PROBLEM: Return the lines of the material exactly as they appear, from the line containing "Viewport: 581px width, 643px" through the end of the material, with both ends included. Leave the pictures out of your answer.
** start of LISTED RECORDS **
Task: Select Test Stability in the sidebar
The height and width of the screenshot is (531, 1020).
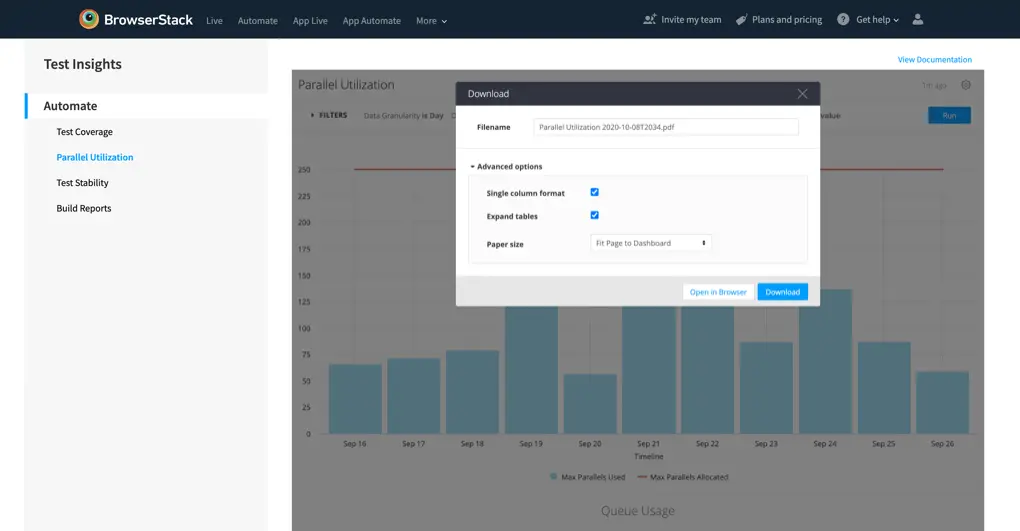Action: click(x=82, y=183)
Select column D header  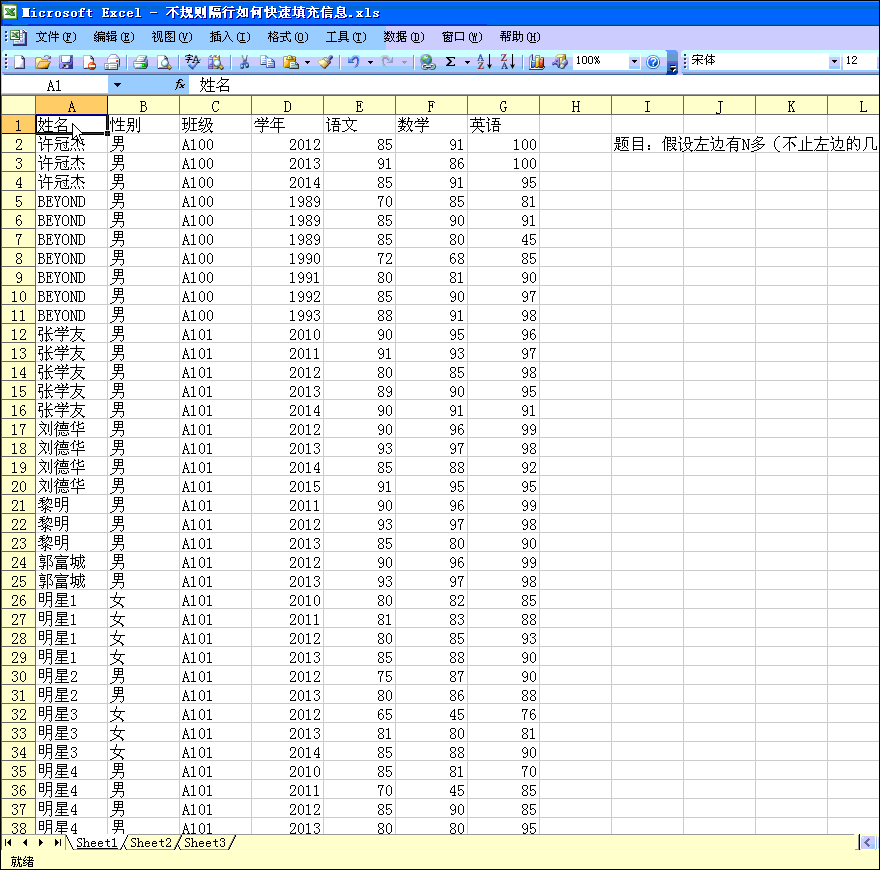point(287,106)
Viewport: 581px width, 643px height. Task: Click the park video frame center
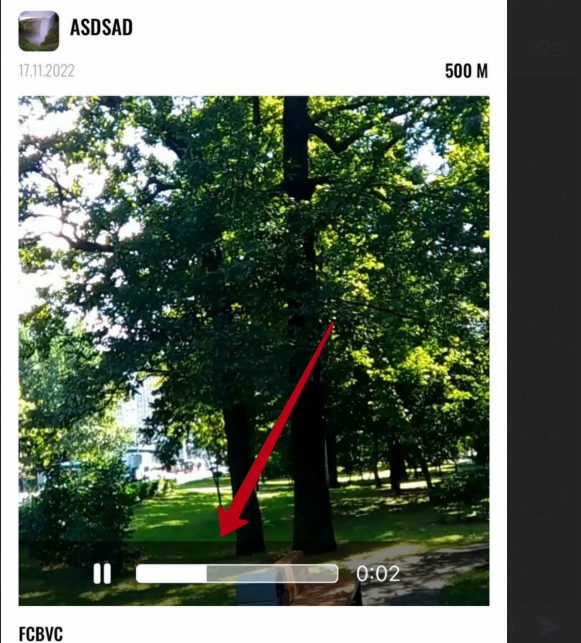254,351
** end of LISTED RECORDS **
PROBLEM SOLUTION:
Viewport: 581px width, 643px height. Task: Click the park video frame center
254,351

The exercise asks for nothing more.